▶ **Given information**
BEGIN
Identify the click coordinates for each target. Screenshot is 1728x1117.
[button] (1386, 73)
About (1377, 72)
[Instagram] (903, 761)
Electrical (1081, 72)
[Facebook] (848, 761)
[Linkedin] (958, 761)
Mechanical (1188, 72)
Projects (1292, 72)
END
▶ **Task objective**
What should come out is the exact run of lines from the one holding "Electrical (1081, 72)" through the end of the records above, and nothing besides.

▶ **Exercise output**
Electrical (1081, 72)
[Facebook] (848, 761)
[Linkedin] (958, 761)
Mechanical (1188, 72)
Projects (1292, 72)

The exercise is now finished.